(Data for locating words and elements)
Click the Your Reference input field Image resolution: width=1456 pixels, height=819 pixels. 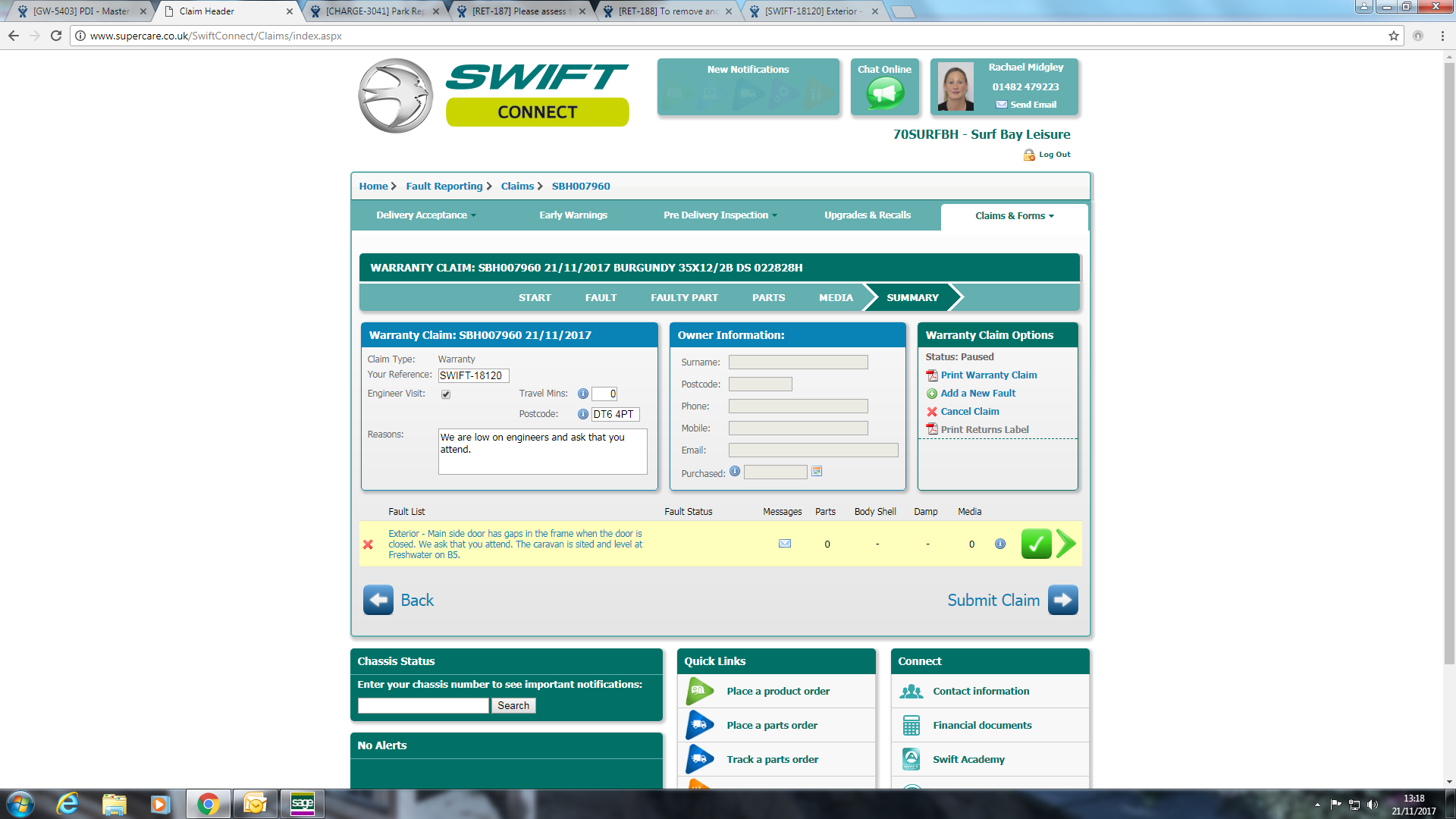pos(473,375)
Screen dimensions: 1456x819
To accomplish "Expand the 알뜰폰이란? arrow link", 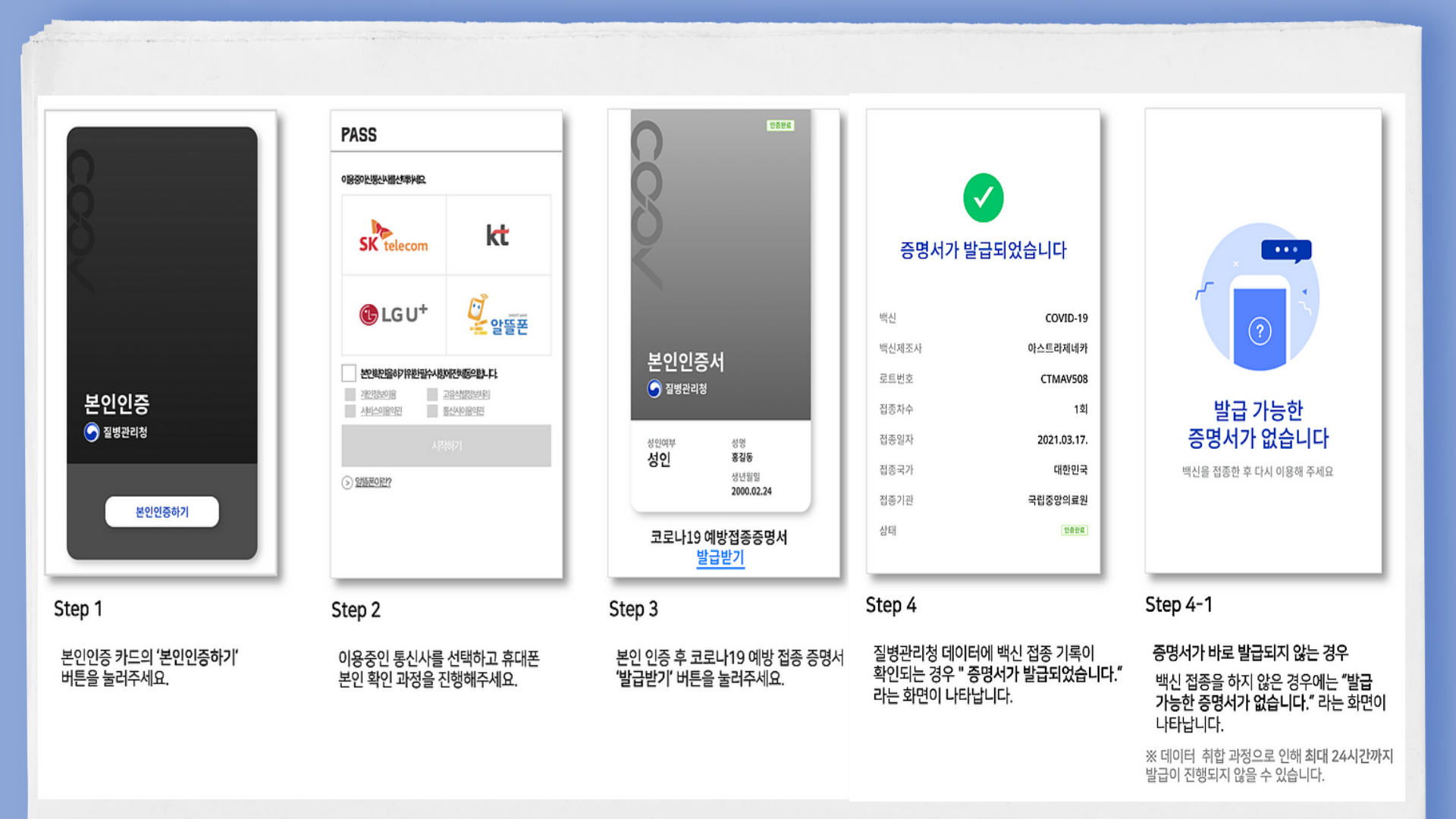I will [x=347, y=482].
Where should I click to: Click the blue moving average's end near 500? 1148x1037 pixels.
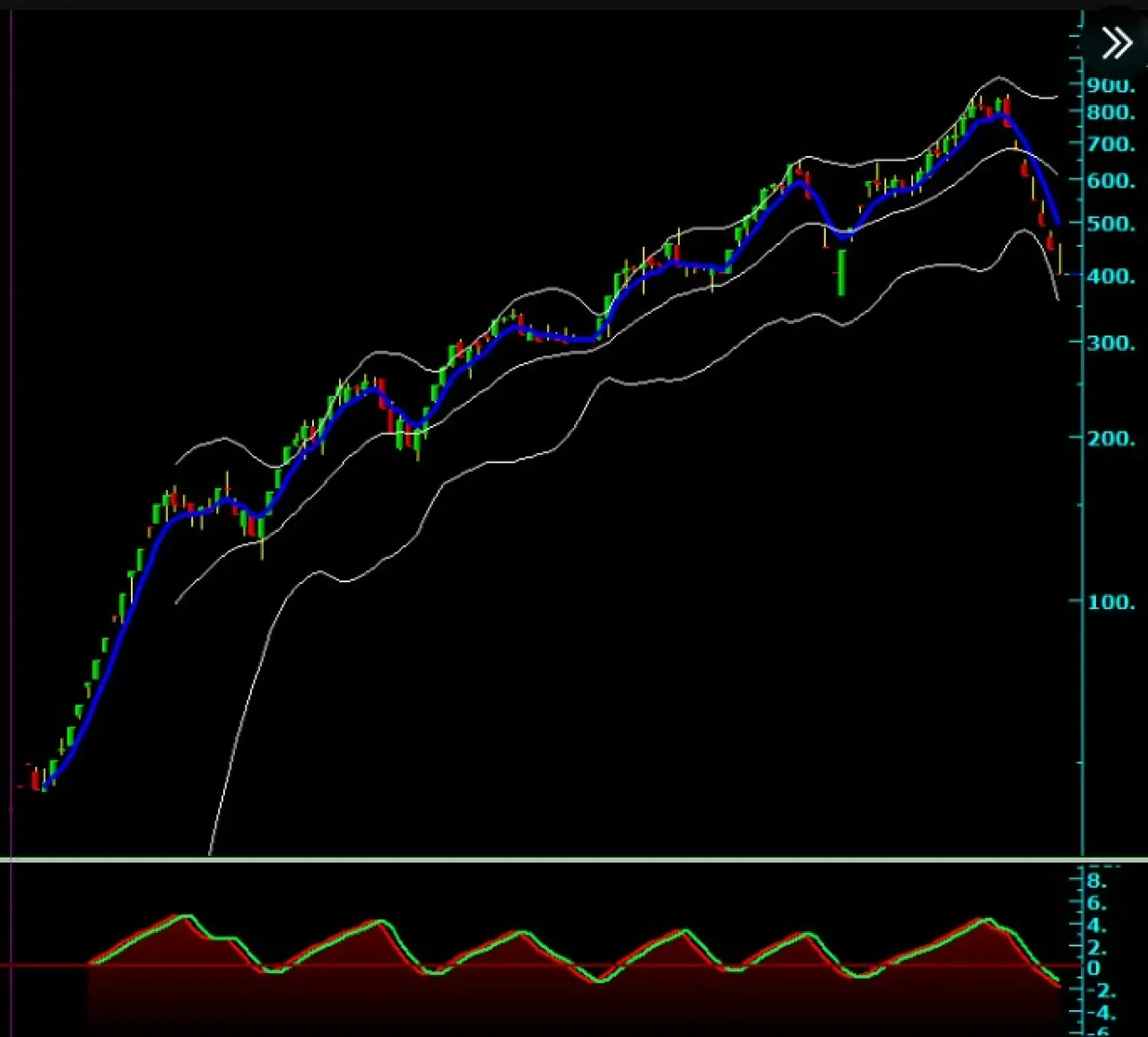click(1058, 222)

[Task to complete]
Rewrite the stretch from the line containing "Where should I" through the end of the entries, swapping "blue" for "red" and changing nothing else. Omit the pictures from your answer.

[Solution to the problem]
Where should I click to: Click the red moving average's end near 500? 1148x1037 pixels.
click(1058, 222)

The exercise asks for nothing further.